AP Worldstream, Kiev, Ukraine, Friday, Mar 09, 2007

"President Viktor Yushchenko appealed to this ex-Soviet republic's political parties to do more to ensure that Ukraine makes it into the European Union during their political careers.

Yushchenko's call came amid disappointing results in talks with the EU, which has agreed to work toward closer political and economic ties with the nation of 47 million, but stopped short of recognizing it as a future candidate for membership."

The EU distances itself more and more from Ukraine. From further expansion. Earlier hopes of ascension have cooled. Brussels is having enough trouble handling the neophytes it has; it can't add another ball to its juggling act.

So the president makes a claim. "Within a political career." But those things don't run long term over here. We need to think in generations. Generations of people, not politics.
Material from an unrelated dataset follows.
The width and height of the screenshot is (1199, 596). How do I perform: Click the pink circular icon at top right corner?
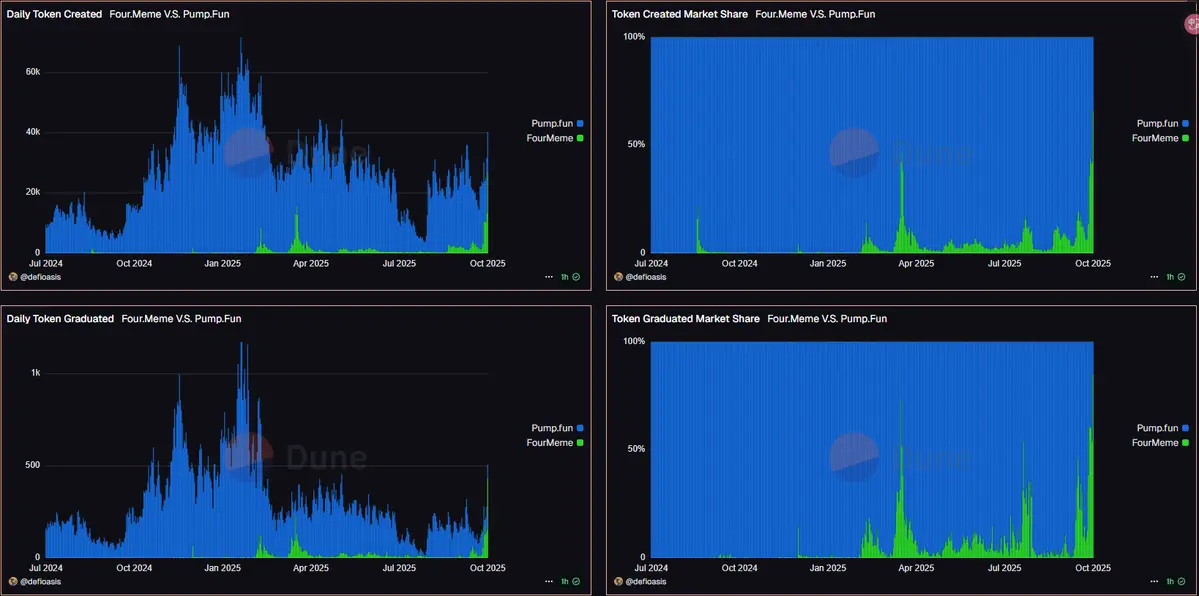pyautogui.click(x=1191, y=24)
Ukrainians were caught looking through the glass window in front of the sweet shop. They saw the rainbow of confectionery treats. They salivated. A bell over top the door dinged and the Ukrainians I know thought the door was opening.

But no.

They're still out. The Mexico of Europe. (Two million Ukrainians working abroad, most of them illegally; high governmental corruption; no trust in the police force.) Locked out of a better future, as most of my students see it, because of where they were born.

Dasha was born in Ukraine, so her chance of living like the people she sees on television is small. She'll finish high school and go on to get a university degree no other country besides Ukraine will fully recognize.

Which is just as well.

She won't be able to get a visa to go anywhere anyway.